Why can high variance help you in Heckman (1998) but not Aigner and Cain (1977)?

Question

Heckman (1998) argues that, if the bar for acceptance is high (so most applicants are rejected), then belonging to a group who quality has high variance tends to help you. The argument is something like this: if employers only hire people whose quality exceeds a certain cutoff, but most people fail the cutoff, then if your group's distribution of quality has higher variance it will have more mass above the cutoff.

Aigner and Cain (1977) also discuss variance based discrimination. Assuming that you send a signal equal to your group's mean, the only effect of higher variance is to dissuade risk averse employers to hire you. There is no Heckman style mechanism where high variance can help you if most people get rejected.

I would be very grateful if someone could explain what leads to this contrast.

My (possibly confused) thoughts on this: the Heckman model makes sense if employers decide whether to grant an interview based on whether the probability that someone's quality is above a certain level exceeds a certain cutoff.

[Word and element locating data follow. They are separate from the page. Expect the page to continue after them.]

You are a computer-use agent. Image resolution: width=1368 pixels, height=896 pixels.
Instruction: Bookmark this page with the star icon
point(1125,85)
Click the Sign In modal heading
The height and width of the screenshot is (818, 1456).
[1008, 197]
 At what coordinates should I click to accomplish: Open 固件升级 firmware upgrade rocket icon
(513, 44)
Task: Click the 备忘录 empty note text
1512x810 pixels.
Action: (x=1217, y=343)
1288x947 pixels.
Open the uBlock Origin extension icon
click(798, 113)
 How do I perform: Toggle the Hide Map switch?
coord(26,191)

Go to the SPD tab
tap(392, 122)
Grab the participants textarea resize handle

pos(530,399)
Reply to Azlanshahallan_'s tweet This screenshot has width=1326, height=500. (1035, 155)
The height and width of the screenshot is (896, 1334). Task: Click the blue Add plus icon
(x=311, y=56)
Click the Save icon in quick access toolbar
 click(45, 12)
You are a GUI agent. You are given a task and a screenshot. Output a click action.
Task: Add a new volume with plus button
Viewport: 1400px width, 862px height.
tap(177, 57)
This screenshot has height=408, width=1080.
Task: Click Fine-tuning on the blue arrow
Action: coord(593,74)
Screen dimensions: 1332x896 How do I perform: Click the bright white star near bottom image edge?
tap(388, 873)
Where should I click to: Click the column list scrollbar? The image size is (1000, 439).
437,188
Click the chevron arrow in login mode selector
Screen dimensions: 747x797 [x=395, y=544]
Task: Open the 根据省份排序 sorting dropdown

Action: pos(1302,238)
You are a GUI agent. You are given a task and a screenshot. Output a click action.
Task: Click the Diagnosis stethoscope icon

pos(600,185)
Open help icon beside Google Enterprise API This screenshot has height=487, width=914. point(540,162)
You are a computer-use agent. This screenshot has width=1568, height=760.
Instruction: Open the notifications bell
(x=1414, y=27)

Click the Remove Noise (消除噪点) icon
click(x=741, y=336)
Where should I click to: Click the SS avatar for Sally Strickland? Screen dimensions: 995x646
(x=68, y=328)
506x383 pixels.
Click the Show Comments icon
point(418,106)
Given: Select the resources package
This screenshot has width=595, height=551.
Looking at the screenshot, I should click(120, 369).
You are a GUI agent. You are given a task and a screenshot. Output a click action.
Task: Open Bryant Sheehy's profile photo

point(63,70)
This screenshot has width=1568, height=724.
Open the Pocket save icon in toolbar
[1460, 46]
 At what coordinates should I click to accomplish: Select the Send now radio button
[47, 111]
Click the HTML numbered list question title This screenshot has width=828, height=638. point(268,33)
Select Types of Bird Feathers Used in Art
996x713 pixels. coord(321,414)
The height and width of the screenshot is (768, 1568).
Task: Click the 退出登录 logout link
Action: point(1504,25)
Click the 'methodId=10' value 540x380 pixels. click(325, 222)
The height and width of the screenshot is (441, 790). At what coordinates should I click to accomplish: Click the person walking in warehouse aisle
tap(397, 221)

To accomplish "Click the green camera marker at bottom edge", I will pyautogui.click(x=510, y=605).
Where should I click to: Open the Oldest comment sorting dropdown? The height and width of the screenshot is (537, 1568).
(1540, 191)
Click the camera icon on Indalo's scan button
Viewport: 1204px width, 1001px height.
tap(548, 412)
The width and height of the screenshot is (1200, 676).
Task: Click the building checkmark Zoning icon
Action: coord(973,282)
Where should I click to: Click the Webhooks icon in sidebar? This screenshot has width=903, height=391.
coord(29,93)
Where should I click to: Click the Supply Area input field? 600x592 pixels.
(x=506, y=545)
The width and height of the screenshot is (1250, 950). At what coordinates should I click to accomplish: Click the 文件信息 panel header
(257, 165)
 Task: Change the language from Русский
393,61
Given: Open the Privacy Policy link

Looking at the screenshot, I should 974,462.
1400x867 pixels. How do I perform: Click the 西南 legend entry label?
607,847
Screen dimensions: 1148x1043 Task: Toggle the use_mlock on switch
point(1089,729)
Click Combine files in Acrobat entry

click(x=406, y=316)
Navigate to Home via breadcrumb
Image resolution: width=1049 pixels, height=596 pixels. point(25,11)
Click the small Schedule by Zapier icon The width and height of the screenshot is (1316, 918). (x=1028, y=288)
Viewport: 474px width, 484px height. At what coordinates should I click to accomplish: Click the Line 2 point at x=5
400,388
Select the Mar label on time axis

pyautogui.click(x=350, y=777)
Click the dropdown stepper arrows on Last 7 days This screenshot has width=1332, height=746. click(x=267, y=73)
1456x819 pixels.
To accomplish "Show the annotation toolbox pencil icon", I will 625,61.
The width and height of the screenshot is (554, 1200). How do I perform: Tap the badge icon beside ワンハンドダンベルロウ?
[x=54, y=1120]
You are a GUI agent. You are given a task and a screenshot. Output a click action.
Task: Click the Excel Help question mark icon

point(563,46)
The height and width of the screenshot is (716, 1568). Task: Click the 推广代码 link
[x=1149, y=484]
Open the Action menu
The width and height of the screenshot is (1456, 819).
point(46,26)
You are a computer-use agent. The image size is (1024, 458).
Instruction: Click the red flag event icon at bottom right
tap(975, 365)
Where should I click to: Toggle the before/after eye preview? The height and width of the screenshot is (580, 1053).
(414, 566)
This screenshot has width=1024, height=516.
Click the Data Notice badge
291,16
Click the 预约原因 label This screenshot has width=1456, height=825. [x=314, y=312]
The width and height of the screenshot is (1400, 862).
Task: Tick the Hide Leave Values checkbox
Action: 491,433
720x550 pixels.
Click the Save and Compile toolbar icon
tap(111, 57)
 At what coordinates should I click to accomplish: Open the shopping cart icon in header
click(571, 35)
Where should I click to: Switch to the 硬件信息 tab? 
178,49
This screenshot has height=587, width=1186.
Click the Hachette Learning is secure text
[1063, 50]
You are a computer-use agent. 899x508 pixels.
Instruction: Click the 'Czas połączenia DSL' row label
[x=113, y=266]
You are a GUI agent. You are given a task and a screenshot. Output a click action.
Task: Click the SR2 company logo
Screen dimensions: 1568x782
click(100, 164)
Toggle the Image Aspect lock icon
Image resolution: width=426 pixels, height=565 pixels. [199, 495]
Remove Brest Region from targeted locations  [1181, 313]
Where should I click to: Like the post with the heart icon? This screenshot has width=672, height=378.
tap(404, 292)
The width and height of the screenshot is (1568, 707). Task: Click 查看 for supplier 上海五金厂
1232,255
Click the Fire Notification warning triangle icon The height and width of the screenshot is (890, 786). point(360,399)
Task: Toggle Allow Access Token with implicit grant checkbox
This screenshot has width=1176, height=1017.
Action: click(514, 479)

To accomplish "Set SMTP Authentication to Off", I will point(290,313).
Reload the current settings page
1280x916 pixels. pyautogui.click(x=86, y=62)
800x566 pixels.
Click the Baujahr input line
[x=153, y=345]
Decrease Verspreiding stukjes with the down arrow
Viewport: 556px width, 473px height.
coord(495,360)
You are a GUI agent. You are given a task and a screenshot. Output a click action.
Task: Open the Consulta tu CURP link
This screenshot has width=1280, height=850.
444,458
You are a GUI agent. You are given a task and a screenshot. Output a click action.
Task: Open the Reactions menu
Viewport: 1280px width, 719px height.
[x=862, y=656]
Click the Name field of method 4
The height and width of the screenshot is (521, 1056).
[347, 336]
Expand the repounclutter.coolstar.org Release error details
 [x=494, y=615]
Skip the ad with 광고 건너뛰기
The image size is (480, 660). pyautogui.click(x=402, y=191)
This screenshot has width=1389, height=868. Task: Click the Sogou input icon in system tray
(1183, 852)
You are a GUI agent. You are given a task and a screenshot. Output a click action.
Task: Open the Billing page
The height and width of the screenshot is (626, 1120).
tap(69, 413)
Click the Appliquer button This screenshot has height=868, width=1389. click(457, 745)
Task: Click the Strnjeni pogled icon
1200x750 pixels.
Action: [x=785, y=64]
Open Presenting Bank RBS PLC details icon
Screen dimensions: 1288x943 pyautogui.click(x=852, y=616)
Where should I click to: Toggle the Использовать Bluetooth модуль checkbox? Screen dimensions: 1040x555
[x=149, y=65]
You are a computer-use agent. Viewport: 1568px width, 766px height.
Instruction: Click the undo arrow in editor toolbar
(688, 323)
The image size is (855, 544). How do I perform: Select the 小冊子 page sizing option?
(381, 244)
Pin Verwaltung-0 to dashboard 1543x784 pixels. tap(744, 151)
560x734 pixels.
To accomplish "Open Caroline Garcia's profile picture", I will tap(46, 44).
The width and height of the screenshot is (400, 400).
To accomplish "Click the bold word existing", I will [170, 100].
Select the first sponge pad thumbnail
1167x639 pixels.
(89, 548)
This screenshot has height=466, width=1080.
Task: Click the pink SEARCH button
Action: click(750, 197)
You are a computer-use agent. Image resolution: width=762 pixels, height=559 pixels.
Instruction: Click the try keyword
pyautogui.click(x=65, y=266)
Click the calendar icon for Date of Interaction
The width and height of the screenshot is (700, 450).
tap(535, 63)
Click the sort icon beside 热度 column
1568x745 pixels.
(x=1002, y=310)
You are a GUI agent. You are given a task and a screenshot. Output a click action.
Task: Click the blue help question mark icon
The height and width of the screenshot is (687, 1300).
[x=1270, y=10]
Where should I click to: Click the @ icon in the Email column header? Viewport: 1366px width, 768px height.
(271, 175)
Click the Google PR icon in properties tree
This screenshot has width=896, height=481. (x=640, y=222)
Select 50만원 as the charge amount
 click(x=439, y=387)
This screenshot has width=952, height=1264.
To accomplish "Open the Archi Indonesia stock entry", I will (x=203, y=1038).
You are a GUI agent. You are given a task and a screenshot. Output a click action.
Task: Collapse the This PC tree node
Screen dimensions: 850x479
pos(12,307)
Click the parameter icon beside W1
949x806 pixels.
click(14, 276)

But that is a crazy hiring rule! Instead, they should just look at whether expected quality exceeds a certain cutoff (to be fair to Heckman, this is supposed to be the hiring rule.)

OK suppose that this is the hiring rule: can high variance still help you (in the context of an audit/correspondence study)? Well, I can see how this works if the researcher perfectly controls on one dimension (e.g. what the auditors say) but doesn't control on another (e.g. attractiveness), and one group has higher variance on that second dimension, which means more of them get over the bar. But that logic totally breaks down in correspondence studies (supposedly also a target). Here the employer does not get to see some realisation from a distribution of quality that is unobserved by the researcher. At best, the employer can say: that group's high variance, so more likely to exceed the cutoff. But that brings us back to the crazy hiring strategy already discussed.

Answer 1

Say you have two distributions, $G$ and $H$ with equal means supported on (say) $[0,1]$ and $H$ is second-order stochastically dominated by $G$. Then, for any concave increasing $u$, we'll have $$\int udG \geq \int udH$$ This would correspond to Aigner and Cain, where the risk averse firm would prefer to hire an agent from distribution G.

However, now suppose that $G$ and $H$ are distributions of talent (with the same stochastic ordering i.e. $H \succ_{C} G$). One equivalent notion to this idea is that distribution $G$ can be obtained by ``fusing" together part of the mass of $H$, i.e. by collapsing part of the mass to its respective barycenter. Given this, it is easy to see that there is always a cutoff $\eta \in [0,1]$ such that $H(\eta) \geq G(\eta)$.

This corresponds to Heckman's result--if the job is sufficiently demanding, then it will be (at least weakly better) to be part of the high variance population. Moreover, note that this by no means depends on the expected quality of the agent. There are simply more of the highest quality people in the group with distribution $H$ than in the group with distribution $G$. They are not just more likely to exceed the cutoff, there are more of them that exceed the cutoff.

Another way to think about the hiring problem is as follows: say a firm wants to hire one person but receives applications from $10$ applicants, $5$ from group $A$ and $5$ from group $B$. A candidate's quality is unknown and it it ranges from $[0,1]$ continuously. Suppose also for the sake of simplicity that the firm may observe the candidate's group (and so knows what distribution he/she is drawn from): the distribution of quality for group $A$ is given by $G$ and the distribution of quality for group $B$ is given by $H$. Interviewing a candidate fully reveals a candidate's type, but the firm has the budget to interview only $4$ candidates. Whom should they interview?

The answer is simple: all four candidates interviewed should be from group $B$ (which has distribution $H$). Why? Because we can think about a candidate's quality as a random variable $X_{i}$ and thus the firm wants to maximize $\mathbb{E}[Z]$ where $$Z:=\max\big\{X_{1},X_{2},X_{3},X_{4}\big\}$$ Since $H \succ_{C} G$, $$\mathbb{E}_{H^{4}}[Z] \geq \mathbb{E}_{G^{4}}[Z]$$

Note also that $H \succ_{C} G$ $\Rightarrow$ $Var(H) \geq Var(G)$ but not $\Leftarrow$. In this sort of thing, I think it is stochastic dominance and not variance that is the apposite metric.